Divorce is rampart in our country. Often, marriages crumble because it’s so easy to step out and hook up in another relationship. While people will argue that our courts will be inundated with charges against offenders, I’d argue that the volume of divorce is likely to diminish when offenders realize there are real and meaningful consequences to this behavior.

And the very simple response to the concept that our courts will be overrun with rape by fraud claims is: people should stop taking off their rings to defraud others of sex. But even if they don’t, cases of “he said, she said,” are unlikely to meet the burden of proof required for prosecution. Prosecuting a “rape by fraud” case would take “proofs” that will hold up in a courtroom, not the unsupported lies that are common in hook-ups. For that reason, even though Joe committed what we can see, generically, as “rape by fraud,” will he be prosecuted? Probably no.

If we’d like to live in a moral society, our laws must conform with morality. Sexually assaulting someone by fraud is both morally reprehensible and a crime. Just because Joe Hitched won’t be charged, does not make it less so.

Sadly, the Sheriff’s efforts, from the town where I was born, failed to acknowledge that duplicity invalidates consent in all things, including sex. I take this one personally.

LOUISIANA- Weak Code for Rape by Fraud Down on the Bayou!

Seems like an over abundance of swamp water drowns out the need to protect victims in Louisiana. The Bayou State has several statutes on rape, but none measure up on rape by fraud! There is aggravated rape, forcible rape, and simple rape. The construct that comes closest to rape by fraud, in Louisiana’s negligent criminal code, is simple rape, 43(a)(1).

In statute 43(a)(1), one example of simple rape is defined as sexual intercourse without the lawful consent of the victim when the victim is incapable of resisting or of understanding the nature of the act by reason of a stupor or abnormal condition of mind produced by an intoxicating agent or any cause and the offender knew or should have known of the victim’s incapacity.

The argument that could support a rape by fraud claim under this statute is that the victim was as unaware of the nature of the act as an intoxicated or drugged victim would be. Their consent, in any of the related cases, would not be freely given and knowing consent, because the offender duped them, (any cause,) into the act, and knew they were doing so at the time.

The ambiguity of this law could be cleared up by simply inserting the words “or duplicity” after “intoxicating agent.”
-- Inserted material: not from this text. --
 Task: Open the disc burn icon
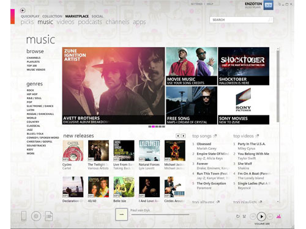pyautogui.click(x=36, y=216)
Protecting Wives Against Rape by Fraud

Louisiana’s statutes do contain one specific act of rape by fraud; (in the inducement,) that of impersonating the husband of the victim.

§43.3  When the female victim submits under the belief that the person committing the act is her husband and such belief is intentionally induced by any artifice, pretense, or concealment practiced by the offender.

By having implemented this law, Louisiana clearly shows that the use of fraud in seduction breaches knowing consent, but reserves their remedy solely for married women. This concept comes from the notion that a wife is a husband’s property. Defiling her is punishable because it is an offense against the husband. Unmarried women, therefore, are unprotected.
Idaho case tested the practice for single women
If a man posed as a boyfriend or fiancee, the charge would not apply. In a 2011 case in Idaho, against Zachary McGraw, the case was in fact dismissed because the victim was unmarried. The Judge on the case, the Hon. Cheri Copsey, found the disparity in the law “despicable”, but never-the-less, it still stands in Idaho and Louisiana.  (Refer to pg. 184 of Carnal Abuse by Deceit.) 

Louisiana’s statute on fraud as it relates to Theft, is crystal clear!

Theft is the misappropriation or taking of anything of value which belongs to another, either without the consent of the other to the misappropriation or taking, or by means of fraudulent conduct, practices, or representations.

The degrees of damage under this statute vary according to the monetary value of the loss. It appears that losing your most precious asset, your sexual sanctity, does not measure up to consideration since it has no quantifiable monetary value. Take a man’s money, off to jail you go. Defile a woman, (or anybody for that matter,) no problem!